ABU DHABI // The UAE remains free of the deadly Ebola virus thanks to preventive measures the country has taken, according to the Ministry of Health.
There has yet to be a case of Ebola infection in the UAE, which is working with the World Health Organisation (WHO) to fight the disease, which has killed at least 961 people in the West African countries of Sierra Leone, Guinea, Liberia and Nigeria.
The ministry said national institutions were working together to fight the threat that Ebola posed, and they were staying in close contact with the WHO to keep abreast of the latest developments.
On Friday, an emergency committee convened by the director general of the WHO issued an international advisory, saying there should not be a general ban on international travel or trade.
It said all countries should provide travellers with information on the health risks, the measures to minimise them, and advice on managing potential exposure to the disease.
The committee said countries should be prepared to detect, investigate and manage Ebola cases, and provide access to diagnostic laboratories.
The Ministry of Health said it had enacted the procedures necessary to protect the UAE from the Ebola pandemic and was well prepared to deal with any such outbreak in the country.

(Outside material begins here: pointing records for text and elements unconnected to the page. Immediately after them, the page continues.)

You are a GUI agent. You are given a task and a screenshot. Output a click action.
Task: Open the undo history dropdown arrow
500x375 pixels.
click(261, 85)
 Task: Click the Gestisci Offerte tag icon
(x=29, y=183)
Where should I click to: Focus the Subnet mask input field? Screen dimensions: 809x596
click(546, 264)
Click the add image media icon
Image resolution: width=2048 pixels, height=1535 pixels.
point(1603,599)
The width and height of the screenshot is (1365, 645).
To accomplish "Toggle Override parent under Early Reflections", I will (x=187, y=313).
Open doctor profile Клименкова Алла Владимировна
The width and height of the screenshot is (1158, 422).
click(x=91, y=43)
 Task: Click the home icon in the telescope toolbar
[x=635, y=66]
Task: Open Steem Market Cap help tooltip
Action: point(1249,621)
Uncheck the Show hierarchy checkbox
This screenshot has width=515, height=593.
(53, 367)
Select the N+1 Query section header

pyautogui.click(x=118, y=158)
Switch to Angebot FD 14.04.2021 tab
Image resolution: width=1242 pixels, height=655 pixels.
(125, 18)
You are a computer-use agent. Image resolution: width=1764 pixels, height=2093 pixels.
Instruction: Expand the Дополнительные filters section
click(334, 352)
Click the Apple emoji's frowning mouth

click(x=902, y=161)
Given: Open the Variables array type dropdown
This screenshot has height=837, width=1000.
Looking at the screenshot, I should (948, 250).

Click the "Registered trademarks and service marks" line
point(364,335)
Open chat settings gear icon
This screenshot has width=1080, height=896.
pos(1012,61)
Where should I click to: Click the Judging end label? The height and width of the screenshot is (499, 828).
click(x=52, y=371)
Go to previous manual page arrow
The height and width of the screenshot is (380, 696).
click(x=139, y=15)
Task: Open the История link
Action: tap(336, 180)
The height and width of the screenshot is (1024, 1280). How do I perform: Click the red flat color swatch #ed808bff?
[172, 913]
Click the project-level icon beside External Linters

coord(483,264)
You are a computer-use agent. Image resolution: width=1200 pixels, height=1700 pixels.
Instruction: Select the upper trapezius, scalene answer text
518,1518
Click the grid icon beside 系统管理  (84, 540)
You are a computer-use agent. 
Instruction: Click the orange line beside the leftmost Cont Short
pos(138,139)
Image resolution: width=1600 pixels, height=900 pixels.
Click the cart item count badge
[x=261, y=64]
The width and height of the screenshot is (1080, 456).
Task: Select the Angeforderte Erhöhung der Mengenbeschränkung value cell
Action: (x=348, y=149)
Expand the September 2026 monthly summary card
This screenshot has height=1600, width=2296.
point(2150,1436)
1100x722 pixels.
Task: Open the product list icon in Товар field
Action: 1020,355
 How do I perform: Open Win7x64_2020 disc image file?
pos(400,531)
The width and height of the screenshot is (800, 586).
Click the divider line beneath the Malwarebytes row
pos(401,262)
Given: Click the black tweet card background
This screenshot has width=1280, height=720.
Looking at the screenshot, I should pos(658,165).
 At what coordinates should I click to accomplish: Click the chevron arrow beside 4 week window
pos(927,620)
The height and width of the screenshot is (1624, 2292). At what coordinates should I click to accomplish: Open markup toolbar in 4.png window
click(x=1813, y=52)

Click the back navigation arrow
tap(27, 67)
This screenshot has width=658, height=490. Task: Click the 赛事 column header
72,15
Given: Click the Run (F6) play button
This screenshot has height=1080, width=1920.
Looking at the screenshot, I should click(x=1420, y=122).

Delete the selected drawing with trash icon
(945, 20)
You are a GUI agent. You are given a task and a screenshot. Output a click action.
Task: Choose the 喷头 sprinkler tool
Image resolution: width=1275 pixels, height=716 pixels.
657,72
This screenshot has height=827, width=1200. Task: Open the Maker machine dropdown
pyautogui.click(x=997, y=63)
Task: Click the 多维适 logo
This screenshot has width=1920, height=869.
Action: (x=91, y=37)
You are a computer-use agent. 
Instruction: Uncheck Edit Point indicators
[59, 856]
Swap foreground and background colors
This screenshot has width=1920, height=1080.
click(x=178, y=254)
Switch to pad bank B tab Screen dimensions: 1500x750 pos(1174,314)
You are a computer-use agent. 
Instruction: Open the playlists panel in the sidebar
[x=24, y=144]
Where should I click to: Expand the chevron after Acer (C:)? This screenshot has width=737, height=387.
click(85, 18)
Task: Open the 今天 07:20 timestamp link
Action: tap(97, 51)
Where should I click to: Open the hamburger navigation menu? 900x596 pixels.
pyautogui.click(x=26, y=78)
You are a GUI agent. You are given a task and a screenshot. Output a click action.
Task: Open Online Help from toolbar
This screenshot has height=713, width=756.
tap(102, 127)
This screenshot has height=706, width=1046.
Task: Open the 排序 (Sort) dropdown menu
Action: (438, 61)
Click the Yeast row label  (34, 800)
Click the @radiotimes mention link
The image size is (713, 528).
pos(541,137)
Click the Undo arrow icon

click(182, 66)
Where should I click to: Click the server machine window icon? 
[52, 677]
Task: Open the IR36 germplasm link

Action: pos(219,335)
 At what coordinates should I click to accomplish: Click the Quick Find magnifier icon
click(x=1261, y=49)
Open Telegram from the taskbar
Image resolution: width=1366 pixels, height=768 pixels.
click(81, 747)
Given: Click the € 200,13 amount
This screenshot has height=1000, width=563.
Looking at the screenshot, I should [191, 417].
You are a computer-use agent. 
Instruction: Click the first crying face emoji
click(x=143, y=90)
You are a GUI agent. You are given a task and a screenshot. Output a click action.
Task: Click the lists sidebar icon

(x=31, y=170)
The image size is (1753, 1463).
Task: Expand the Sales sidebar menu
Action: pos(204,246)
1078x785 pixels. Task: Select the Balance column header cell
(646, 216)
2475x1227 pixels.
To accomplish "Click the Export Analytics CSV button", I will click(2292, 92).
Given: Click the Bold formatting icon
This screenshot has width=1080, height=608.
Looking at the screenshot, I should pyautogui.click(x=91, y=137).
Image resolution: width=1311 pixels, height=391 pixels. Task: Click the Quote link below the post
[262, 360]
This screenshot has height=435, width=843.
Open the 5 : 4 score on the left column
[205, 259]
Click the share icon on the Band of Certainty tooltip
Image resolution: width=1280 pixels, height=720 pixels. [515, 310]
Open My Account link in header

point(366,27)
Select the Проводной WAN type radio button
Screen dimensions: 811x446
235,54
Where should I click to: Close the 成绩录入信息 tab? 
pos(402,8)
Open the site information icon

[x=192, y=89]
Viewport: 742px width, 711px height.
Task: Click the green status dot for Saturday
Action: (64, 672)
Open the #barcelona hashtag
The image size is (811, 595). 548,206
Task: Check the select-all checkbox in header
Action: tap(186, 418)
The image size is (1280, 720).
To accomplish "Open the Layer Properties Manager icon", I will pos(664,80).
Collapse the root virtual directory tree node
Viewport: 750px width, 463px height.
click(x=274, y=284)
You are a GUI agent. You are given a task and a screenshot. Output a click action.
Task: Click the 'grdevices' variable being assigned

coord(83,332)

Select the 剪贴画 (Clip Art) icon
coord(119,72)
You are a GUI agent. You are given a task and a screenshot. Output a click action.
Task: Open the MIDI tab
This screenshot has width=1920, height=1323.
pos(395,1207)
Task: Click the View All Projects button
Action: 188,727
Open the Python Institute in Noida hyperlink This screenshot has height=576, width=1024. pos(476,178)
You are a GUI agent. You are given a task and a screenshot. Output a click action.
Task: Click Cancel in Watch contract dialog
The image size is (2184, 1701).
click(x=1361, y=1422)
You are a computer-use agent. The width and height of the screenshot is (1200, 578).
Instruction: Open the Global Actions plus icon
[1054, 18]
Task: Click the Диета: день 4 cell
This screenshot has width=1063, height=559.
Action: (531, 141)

Dr Asim Malik, Mafraq Hospital’s head of infectious diseases, said healthcare workers were taking all due precautions and that the authorities were being vigilant.
Residents with questions about Ebola could seek answers from institutions such as the Health Authority – Abu Dhabi or Abu Dhabi Health Services Company, he said.
“Washing your hands and maintaining hygiene are also recommended,” said Dr Malik.
Last week, The National reported that Emirates Airline had suspended its flights to Conakry, the capital of Guinea, where the Ebola outbreak has killed at least 367 people since March.
The airline said it had no immediate plan to suspend further flights. It said flights to Conakry would remain suspended indefinitely.
Etihad Airways said it was closely monitoring the Ebola outbreak in West Africa. It continues to operate its daily flights to and from Nigeria, and is in contact with medical authorities in the region and around the world regarding the potential risks.
Last Tuesday and Wednesday, West African countries reported 68 new cases of Ebola infections and 29 deaths.
On Monday, the WHO will convene a panel of experts on medical ethics to consider the use of experimental treatments to combat the Ebola threat. With a fatality rate of about 90 per cent, Ebola is one of the most virulent diseases in the world.
The virus is transmitted through direct contact with the blood, body fluids or tissues of infected people or animals.